Я поднялся в растерянности и недоумении, чувствуя на себе взоры всех учеников.
Надзиратель молча шагал впереди по коридору. Язык у меня не поворачивался спросить, зачем вызывают. Мы прошли коридор, поднялись по лестнице и очутились у дверей директорского кабинета.
Главный надзиратель Сами-эфенди тихонько постучал, вернее, только дотронулся до двери, нажал ручку и, по-прежнему не говоря ни слова, сделал шаг в сторону, пропуская меня вперёд.
Кроме директора и его заместителя, в кабинете было ещё трое незнакомых мне людей: молодой адъютант с наглым выражением лица, с рыжими, на немецкий манер закрученными усами и вьющимися волосами, седой мужчина в длиннополом сюртуке и большой красной феске, надвинутой чуть не до самых ушей, и ничем не примечательный смуглый молодой человек в очках - он что-то писал, примостившись в углу у маленького стола.
- Пожалуйста, Иффет-эфенди, - произнёс директор дрожащим голосом, лицо его было бледным.
Рыжеволосый адъютант спросил:
- Это вы, Иффет-бей? - Голос у него оказался скрипучим и таким же наглым, как и его вид.
- Да, эфенди.
- Его превосходительство Халис-паша ваш отец?
- Да.
- Ваш батюшка - один из самых верных и усердных слуг нашего обожаемого султана. Я не сомневаюсь, что и вы питаете к падишаху такие же искренние верноподданнические чувства и ради нашего благодетеля, его величества падишаха, готовы сделать всё от вас зависящее, пойти на любые жертвы.
Помимо этого запомнившегося мне цветистого вступления, господин офицер произнёс ещё много других громких слов.
Пока он говорил, остальные пристально смотрели мне в глаза. Только директор сидел, уставившись в окно, словно пытался что-то разглядеть за мутными от дождя стёклами, и комкал в руке лист бумаги.

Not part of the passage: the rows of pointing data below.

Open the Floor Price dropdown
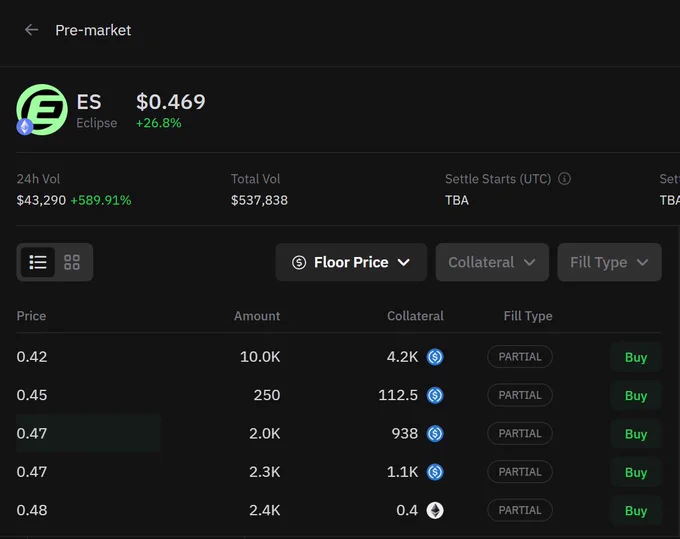680x539 pixels. (351, 262)
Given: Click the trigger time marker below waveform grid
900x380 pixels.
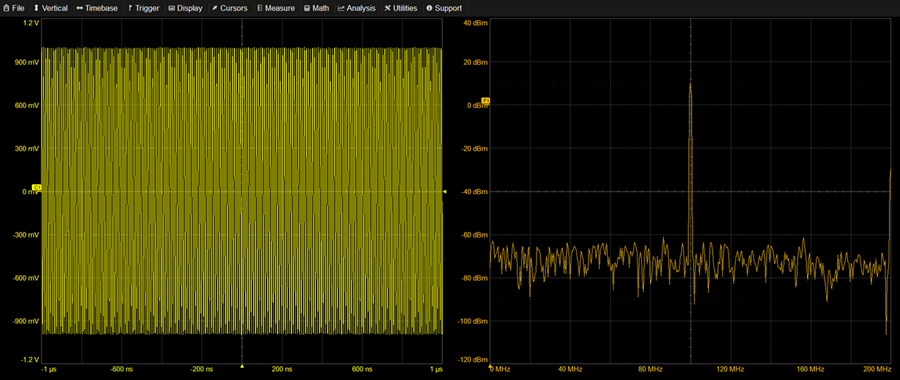Looking at the screenshot, I should click(x=242, y=366).

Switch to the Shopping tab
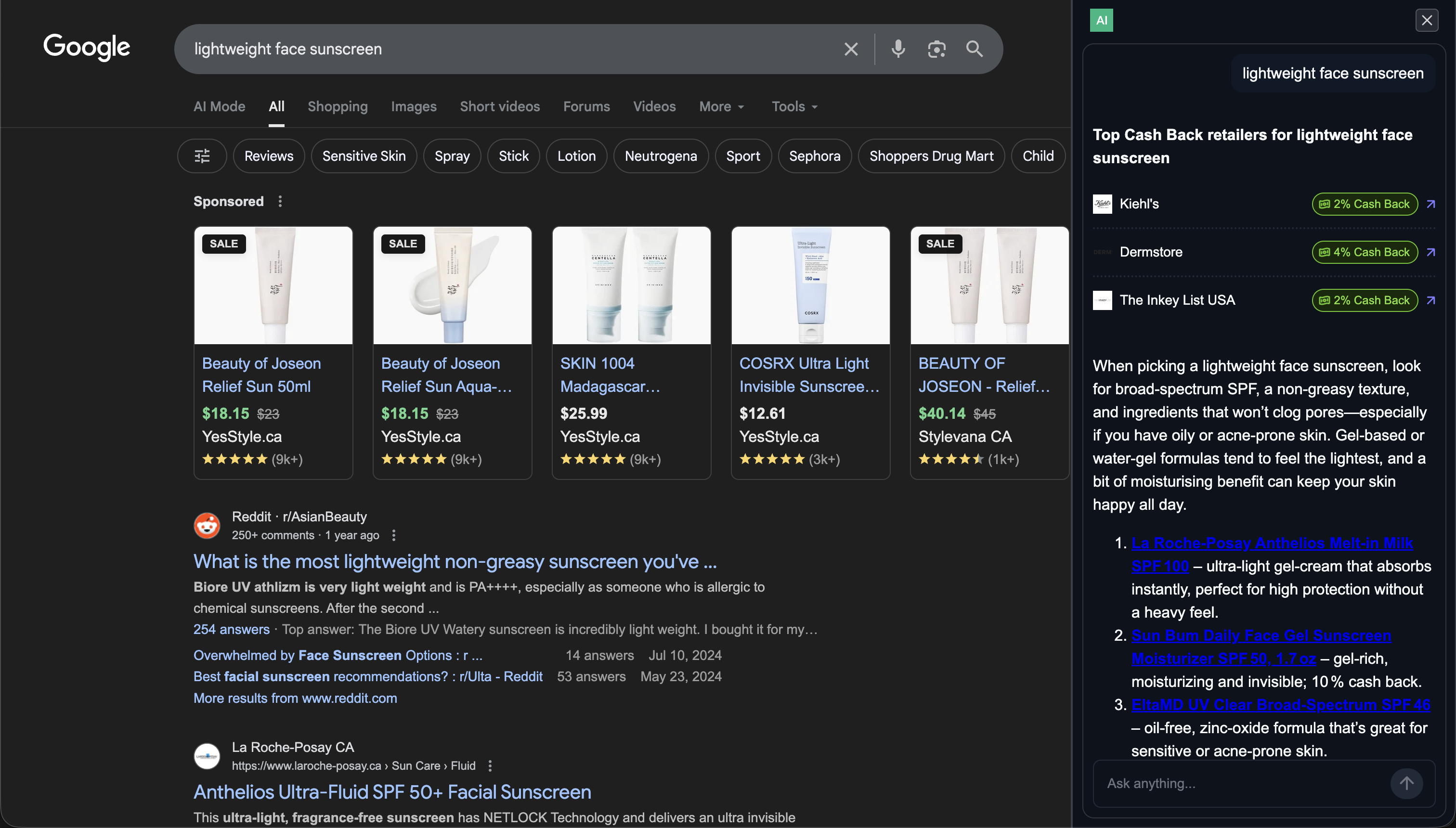pyautogui.click(x=338, y=106)
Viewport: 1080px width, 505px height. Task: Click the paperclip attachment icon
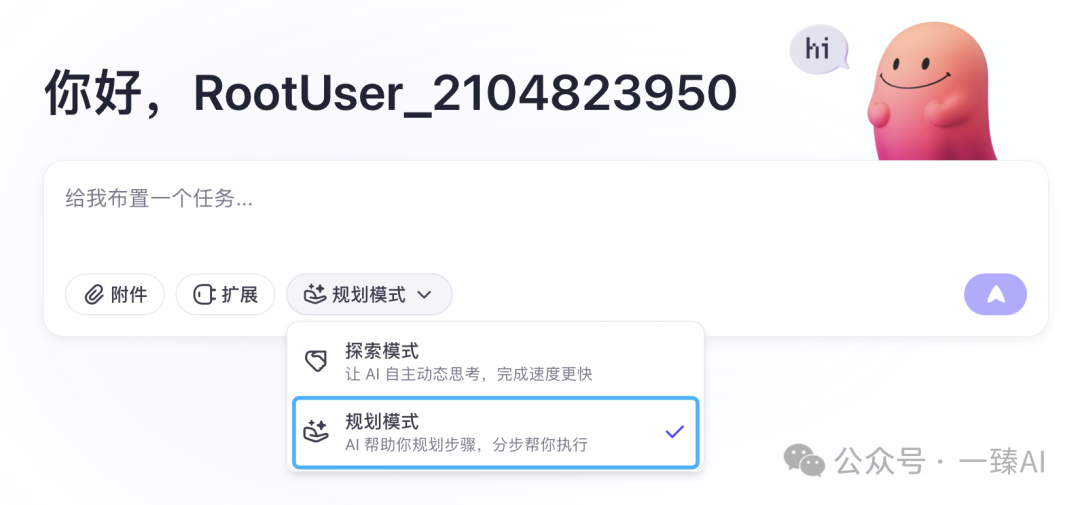(93, 296)
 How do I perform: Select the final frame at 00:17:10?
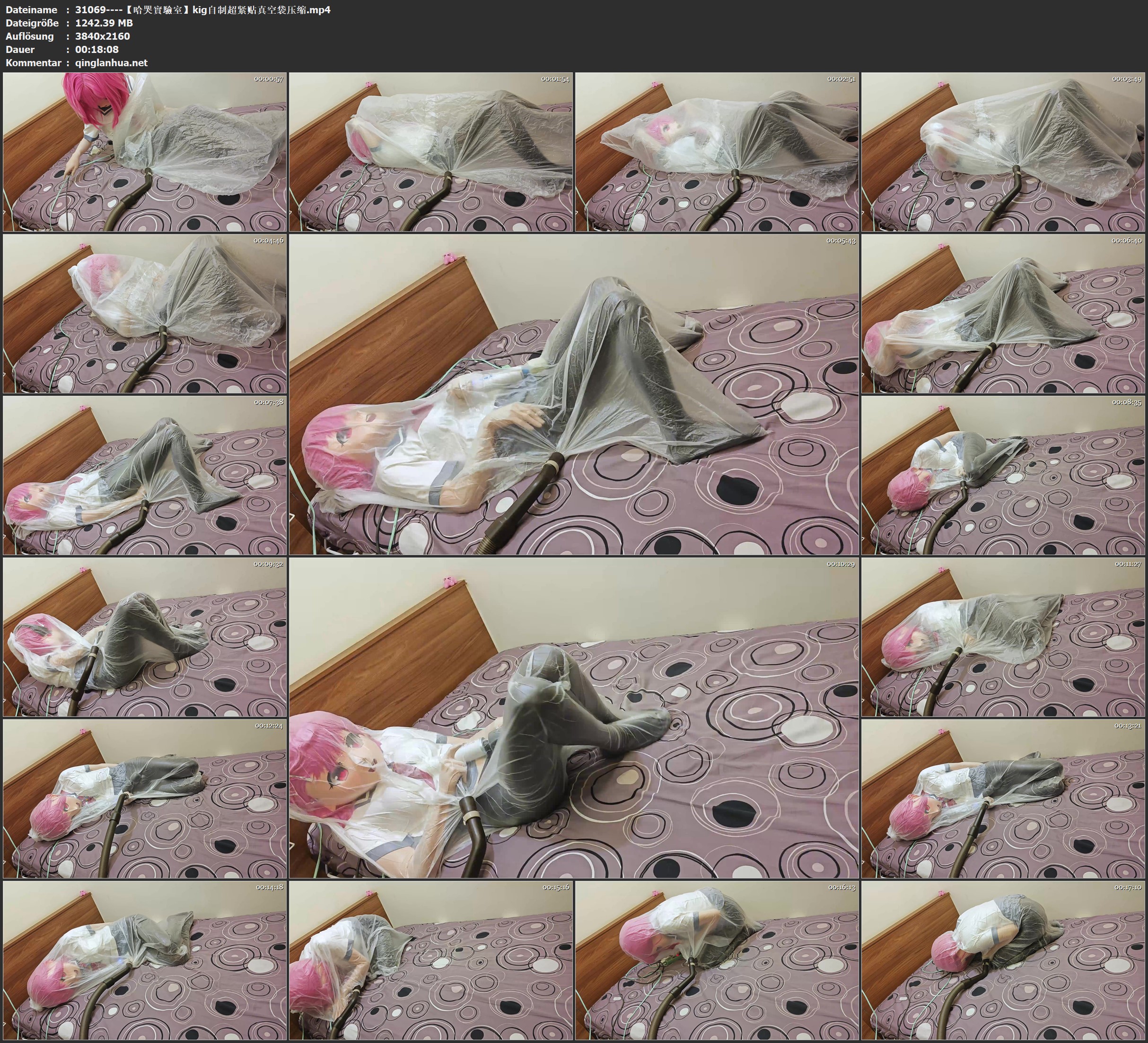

Теперь я понял, отчего так испуган и подавлен был наш класс. Оказывается, Веджи-бей занимался "опасным подстрекательством", читал "книги, распространяемые некоторыми богохульниками-предателями, направленные против нашего божественного и несравненного падишаха". Но нашёлся ученик, который написал анонимное письмо в канцелярию его величества и, донеся об этом "весьма опасном преступнике", сделал тем самым "большое и оценённое по достоинству доброе дело". Молодой адъютант дал мне понять, что есть предположение, будто это анонимное письмо написал я. На то имеются важные основания: разве я не сын Халис-паши, "самого верного слуги трона"?.
В глазах у меня помутилось.
- Я ничего не знаю, - процедил я сквозь зубы. Кто написал это письмо, мне неизвестно.
Адъютант, притворившись, что верит мне, решил поставить вопрос по-другому:
- Но вы-то сами хорошо знали Веджи-бея? Он говорил иногда вашим товарищам о конституции, конституционном строе и о других вещах?
- Не знаю! - возмутился я. - Почему вы не спросите об этом у других?
Этот ответ вывел из себя адъютанта. Правда, он сдержался, но не преминул, однако, пустить в ход угрозу:
- Не к лицу скрывать то, что вам известно. Дело касается интересов его величества падишаха! Если ваш батюшка узнает о том, что вы позволяете себе дерзить, я думаю, он не будет доволен вашим поведением.
Угроза оказала на меня обратное действие. Я потерял самообладание и, не отдавая себе отчёта, вдруг выпалил - откуда только смелость взялась:
- Я не агент тайной полиции, господин адъютант! Не берусь описать замешательство, которое вызвали мои слова. Директор опрокинул стоящий рядом стул. Смуглый секретарь испуганно посмотрел на меня сквозь стёкла очков. Молодой адъютант переменился в лице. Только молчавший до этого седой мужчина в длиннополом сюртуке оставался по-прежнему невозмутимо спокоен.
- Разрешите, бейэфенди, - учтиво обратился он к адъютанту бархатным, сладко-певучим голосом. - Возможно, маленький бей не совсем отдаёт себе отчёт в словах, которые у него вырвались. Разрешите, мы с ним поговорим спокойно.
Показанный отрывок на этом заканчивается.